╭──

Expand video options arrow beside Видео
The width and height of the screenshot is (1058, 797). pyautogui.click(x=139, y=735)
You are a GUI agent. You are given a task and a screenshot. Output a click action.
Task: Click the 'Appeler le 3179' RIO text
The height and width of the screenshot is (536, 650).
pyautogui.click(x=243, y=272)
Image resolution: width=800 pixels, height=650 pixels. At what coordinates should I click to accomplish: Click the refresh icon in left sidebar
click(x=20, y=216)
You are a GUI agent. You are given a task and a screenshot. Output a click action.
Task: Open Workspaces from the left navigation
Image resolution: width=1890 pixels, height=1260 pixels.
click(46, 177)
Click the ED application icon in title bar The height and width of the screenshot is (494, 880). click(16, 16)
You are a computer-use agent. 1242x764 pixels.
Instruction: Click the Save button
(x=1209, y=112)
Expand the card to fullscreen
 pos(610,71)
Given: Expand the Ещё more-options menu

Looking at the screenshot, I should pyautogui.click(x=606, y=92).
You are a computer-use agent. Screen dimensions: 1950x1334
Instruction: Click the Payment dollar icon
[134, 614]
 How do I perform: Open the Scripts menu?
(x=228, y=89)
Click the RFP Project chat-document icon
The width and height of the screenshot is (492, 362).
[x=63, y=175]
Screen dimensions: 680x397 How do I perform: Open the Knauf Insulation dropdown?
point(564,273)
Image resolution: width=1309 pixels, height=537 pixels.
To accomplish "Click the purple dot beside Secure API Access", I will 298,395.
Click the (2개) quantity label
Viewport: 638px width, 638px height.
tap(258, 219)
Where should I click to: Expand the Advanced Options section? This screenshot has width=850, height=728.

╰──

## Task brief
Repeat, exactly, every line from the one containing "Given: Expand the Ещё more-options menu" through the final line of the listing above, adding nothing.

## Response to this exercise
Given: Expand the Ещё more-options menu

Looking at the screenshot, I should pyautogui.click(x=606, y=92).
You are a computer-use agent. Screen dimensions: 1950x1334
Instruction: Click the Payment dollar icon
[134, 614]
 How do I perform: Open the Scripts menu?
(x=228, y=89)
Click the RFP Project chat-document icon
The width and height of the screenshot is (492, 362).
[x=63, y=175]
Screen dimensions: 680x397 How do I perform: Open the Knauf Insulation dropdown?
point(564,273)
Image resolution: width=1309 pixels, height=537 pixels.
To accomplish "Click the purple dot beside Secure API Access", I will 298,395.
Click the (2개) quantity label
Viewport: 638px width, 638px height.
tap(258, 219)
Where should I click to: Expand the Advanced Options section? This screenshot has width=850, height=728.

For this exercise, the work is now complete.